### The problem
From the entries that follow, copy each line in which "name" appears.

─── Records

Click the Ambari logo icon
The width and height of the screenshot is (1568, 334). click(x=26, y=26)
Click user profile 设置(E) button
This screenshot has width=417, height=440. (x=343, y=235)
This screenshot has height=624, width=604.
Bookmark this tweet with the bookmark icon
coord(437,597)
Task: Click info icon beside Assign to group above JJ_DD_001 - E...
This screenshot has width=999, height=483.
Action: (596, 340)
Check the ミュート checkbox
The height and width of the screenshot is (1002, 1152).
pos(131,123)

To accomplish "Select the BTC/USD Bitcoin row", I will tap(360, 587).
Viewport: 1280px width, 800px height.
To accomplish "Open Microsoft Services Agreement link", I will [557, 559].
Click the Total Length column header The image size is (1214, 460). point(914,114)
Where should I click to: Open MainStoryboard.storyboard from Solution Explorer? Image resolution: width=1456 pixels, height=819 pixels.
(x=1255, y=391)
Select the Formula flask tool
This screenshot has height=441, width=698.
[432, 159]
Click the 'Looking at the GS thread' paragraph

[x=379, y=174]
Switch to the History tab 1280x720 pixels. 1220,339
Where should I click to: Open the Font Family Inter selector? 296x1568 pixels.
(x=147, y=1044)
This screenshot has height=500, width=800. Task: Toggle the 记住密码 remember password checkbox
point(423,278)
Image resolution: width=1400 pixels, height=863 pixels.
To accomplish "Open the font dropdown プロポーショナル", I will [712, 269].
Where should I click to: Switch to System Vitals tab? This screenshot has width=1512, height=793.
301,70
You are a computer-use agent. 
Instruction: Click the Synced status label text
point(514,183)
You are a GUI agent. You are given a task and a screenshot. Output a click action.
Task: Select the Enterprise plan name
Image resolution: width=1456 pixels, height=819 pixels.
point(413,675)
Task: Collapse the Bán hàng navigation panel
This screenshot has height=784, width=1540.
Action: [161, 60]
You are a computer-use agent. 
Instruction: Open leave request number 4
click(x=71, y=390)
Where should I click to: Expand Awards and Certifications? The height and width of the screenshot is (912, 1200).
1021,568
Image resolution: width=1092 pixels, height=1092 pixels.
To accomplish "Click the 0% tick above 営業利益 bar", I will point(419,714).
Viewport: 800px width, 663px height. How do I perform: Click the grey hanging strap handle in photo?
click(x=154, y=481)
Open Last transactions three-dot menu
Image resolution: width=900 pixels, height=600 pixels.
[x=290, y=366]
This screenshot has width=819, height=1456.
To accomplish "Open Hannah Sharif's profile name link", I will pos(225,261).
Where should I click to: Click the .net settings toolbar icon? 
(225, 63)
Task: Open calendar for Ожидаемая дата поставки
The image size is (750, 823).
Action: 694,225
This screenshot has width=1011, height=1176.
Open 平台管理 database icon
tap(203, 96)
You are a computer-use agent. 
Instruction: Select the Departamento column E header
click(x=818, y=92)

──────

### Completed task
Task: Select the Enterprise plan name
To accomplish "Open Hannah Sharif's profile name link", I will pos(225,261).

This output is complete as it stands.